Sgt. Heather Franke, 1st Signal Brigade recounted her personal experience as a survivor of a sexual assault in order to raise awareness and prevent incidents like hers from further occurring during the 2015 Sexual Assault Awareness and Prevention Month Kick-off Ceremony Apr. 1 at the South Post Chapel, Yongsan Garrison, South Korea.

Franke vividly described how she was sexually assaulted while intoxicated and the depression and hardship she experienced in the aftermath.

"We should be encouraging our Soldiers regardless of rank to report sexual assault and harassment without any type of reprisal or setbacks," Franke said.

"It took a lot of strength and courage to speak," said Col. Maria Eoff, Yongsan Garrison Commander. "Your strength is inspiring and hopeful. I am very proud of you."

Eoff continued on to say that the stigma and silence of shame often experienced with sexual assaults is gradually going away due to a 51 percent increase in reports since 2012.

With over 160 leaders from the U.S. Navy and Army in attendance during the ceremony, Franke's request for leadership to take the issue seriously did not fall on deaf ears.

"Every Service Member at every level must know and understand and adhere to Army values in order to eliminate sexual assault," said Maj. Gen. David W. Puster, Eighth Army Deputy Commander for Sustainment. "We all have a role to play in protecting those who we love most ... Know your part. Do your part."

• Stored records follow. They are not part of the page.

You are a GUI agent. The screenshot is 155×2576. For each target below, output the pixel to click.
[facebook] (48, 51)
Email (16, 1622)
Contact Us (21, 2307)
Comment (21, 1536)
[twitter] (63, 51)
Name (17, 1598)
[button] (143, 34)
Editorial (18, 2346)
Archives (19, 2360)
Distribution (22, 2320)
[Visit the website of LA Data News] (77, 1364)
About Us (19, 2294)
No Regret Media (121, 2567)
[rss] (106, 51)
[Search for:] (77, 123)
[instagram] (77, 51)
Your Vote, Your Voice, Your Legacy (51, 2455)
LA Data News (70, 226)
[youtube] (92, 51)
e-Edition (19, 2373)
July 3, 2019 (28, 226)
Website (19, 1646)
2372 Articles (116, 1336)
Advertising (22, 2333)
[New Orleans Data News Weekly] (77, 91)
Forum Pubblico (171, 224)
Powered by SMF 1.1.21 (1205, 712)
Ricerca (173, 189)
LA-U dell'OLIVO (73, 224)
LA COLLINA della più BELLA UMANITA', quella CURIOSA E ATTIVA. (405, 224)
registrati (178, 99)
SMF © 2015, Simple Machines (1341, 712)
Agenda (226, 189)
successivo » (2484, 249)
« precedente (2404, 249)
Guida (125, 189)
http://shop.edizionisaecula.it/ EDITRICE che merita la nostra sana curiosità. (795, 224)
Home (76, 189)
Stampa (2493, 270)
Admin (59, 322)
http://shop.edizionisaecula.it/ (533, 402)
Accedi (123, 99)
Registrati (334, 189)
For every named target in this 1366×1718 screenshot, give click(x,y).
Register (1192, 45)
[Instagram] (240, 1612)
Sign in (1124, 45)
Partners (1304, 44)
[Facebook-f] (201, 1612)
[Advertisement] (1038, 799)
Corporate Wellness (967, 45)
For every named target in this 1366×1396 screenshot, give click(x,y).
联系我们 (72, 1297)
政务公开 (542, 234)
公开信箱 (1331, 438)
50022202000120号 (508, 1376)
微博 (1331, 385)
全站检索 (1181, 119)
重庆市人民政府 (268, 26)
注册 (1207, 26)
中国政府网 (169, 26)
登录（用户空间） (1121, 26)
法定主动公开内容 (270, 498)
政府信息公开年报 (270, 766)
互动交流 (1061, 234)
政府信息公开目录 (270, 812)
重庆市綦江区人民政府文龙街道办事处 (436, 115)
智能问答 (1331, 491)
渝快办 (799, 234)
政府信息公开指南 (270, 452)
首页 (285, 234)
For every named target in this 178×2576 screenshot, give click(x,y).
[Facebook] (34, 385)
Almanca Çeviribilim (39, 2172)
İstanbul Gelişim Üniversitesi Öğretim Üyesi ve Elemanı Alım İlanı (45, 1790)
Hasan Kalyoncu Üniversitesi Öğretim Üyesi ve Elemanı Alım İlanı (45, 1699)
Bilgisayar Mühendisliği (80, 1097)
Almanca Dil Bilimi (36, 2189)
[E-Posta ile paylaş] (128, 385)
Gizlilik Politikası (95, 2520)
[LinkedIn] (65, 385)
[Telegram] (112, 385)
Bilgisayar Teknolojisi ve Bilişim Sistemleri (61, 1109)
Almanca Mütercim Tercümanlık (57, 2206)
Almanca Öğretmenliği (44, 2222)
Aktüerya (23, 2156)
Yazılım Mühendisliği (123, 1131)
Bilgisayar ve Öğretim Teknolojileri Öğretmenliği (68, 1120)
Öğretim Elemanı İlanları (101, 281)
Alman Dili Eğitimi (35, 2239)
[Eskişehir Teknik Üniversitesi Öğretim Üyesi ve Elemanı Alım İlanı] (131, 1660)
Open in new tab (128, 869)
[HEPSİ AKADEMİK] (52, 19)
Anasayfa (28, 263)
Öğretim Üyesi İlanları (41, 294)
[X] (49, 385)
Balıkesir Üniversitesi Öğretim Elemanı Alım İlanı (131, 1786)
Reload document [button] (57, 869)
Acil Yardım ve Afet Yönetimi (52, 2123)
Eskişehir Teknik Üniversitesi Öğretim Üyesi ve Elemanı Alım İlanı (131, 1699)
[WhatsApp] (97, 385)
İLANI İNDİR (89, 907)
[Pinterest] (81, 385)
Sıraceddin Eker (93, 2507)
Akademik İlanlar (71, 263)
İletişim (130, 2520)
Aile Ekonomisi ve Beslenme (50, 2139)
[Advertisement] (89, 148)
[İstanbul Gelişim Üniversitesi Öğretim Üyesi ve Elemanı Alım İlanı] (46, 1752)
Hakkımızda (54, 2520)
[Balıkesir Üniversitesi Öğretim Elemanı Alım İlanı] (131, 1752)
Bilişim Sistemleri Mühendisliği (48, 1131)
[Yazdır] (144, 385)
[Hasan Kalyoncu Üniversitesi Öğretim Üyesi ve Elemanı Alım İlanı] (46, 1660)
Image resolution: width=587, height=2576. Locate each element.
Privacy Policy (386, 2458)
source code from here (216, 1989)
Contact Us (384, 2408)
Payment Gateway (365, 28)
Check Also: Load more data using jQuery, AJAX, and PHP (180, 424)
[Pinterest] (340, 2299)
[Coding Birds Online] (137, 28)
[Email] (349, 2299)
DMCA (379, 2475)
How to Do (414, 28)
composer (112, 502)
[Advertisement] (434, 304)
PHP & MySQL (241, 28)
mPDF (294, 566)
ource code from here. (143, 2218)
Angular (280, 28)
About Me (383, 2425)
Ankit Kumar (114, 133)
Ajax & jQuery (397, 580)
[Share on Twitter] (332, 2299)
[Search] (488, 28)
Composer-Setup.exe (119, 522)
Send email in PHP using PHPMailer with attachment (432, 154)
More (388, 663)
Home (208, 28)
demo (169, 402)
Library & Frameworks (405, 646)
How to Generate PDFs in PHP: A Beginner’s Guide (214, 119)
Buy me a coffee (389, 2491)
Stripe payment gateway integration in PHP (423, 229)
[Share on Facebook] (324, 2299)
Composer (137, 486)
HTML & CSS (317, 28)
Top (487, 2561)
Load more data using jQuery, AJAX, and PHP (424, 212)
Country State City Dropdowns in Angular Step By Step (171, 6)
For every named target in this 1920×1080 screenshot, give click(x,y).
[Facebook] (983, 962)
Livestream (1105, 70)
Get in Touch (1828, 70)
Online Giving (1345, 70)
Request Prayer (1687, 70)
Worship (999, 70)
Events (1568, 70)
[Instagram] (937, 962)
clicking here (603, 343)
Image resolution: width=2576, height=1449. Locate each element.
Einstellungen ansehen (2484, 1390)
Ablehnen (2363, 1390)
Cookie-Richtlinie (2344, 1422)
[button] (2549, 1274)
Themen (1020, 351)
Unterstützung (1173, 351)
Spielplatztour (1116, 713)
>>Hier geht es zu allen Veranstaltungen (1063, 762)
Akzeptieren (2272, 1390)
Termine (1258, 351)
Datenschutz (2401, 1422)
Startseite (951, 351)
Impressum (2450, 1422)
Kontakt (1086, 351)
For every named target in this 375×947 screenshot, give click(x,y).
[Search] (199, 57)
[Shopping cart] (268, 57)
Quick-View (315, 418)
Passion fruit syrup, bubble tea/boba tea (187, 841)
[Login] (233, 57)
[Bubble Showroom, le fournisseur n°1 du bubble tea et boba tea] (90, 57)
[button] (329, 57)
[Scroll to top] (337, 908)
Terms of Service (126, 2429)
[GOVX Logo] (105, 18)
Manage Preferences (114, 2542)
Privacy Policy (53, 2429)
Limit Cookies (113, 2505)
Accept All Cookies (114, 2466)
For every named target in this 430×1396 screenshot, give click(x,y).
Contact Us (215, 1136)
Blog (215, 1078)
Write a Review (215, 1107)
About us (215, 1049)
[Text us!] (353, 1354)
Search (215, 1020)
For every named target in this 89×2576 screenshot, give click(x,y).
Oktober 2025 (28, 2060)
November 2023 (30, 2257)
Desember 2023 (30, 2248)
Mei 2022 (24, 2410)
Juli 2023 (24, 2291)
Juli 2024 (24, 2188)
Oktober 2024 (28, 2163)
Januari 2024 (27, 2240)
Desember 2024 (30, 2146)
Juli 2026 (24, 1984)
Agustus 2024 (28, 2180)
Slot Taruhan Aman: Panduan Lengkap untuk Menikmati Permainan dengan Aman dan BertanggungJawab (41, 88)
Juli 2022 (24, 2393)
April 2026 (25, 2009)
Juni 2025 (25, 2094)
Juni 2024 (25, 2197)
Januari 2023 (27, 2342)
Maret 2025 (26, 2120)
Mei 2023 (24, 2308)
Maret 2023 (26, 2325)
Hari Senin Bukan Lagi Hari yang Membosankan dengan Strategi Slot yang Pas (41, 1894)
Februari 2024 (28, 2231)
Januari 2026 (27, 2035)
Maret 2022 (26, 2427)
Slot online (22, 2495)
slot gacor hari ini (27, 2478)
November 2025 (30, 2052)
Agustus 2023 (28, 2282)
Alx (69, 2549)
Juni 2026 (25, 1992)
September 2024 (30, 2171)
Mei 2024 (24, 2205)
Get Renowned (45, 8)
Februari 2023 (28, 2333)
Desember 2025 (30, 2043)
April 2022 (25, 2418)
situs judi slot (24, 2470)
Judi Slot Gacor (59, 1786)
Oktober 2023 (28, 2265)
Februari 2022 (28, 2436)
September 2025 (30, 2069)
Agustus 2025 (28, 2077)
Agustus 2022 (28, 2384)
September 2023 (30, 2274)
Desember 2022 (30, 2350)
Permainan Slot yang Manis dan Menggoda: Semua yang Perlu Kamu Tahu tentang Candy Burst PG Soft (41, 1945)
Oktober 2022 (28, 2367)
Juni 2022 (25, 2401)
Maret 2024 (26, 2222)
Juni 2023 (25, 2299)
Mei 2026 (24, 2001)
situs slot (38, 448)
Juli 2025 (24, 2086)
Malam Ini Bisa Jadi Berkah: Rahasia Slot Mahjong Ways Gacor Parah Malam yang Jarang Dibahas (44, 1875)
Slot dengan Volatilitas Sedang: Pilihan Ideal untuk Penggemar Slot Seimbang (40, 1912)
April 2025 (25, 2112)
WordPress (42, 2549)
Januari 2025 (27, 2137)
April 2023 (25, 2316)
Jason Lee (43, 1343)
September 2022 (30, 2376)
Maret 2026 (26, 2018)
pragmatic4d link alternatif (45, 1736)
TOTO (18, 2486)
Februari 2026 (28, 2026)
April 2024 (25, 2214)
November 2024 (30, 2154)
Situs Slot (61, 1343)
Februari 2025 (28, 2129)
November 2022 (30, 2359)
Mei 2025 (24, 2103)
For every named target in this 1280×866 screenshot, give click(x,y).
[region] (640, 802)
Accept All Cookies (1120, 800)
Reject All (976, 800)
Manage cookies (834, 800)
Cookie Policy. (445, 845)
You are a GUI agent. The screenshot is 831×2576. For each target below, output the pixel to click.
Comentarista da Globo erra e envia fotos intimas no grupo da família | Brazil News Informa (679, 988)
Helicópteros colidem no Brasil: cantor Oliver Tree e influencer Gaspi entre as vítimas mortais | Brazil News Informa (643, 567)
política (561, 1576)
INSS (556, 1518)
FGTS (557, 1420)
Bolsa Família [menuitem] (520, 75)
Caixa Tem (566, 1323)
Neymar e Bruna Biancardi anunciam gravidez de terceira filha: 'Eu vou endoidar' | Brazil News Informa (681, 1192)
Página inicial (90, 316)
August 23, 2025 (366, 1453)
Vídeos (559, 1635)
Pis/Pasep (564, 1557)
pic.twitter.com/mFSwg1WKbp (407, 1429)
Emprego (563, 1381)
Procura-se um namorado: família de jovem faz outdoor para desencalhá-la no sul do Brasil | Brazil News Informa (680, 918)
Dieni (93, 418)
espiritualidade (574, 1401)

Puster also emphasized that this challenge is not limited to the month of April, but requires everyone to consider preventing sexual assault and harassment as a critical and daily mission.
The sexual assault awareness movement first began in the late 1970s by women in the United Kingdom called "Take Back the Night marches," and later carried overseas to both New York and San Francisco by 1978. By the late 1980s the National Coalition Against Sexual Assault (NCASA) polled state sexual assault coalitions to choose a national Sexual Assault Awareness Week and they selected a week in April and by the late 1990s it became a national month. The U.S. officially observed the first Sexual Assault Awareness Month (SAAM) in April 2001, and since that time the month has been growing in momentum to prevent sexual assault.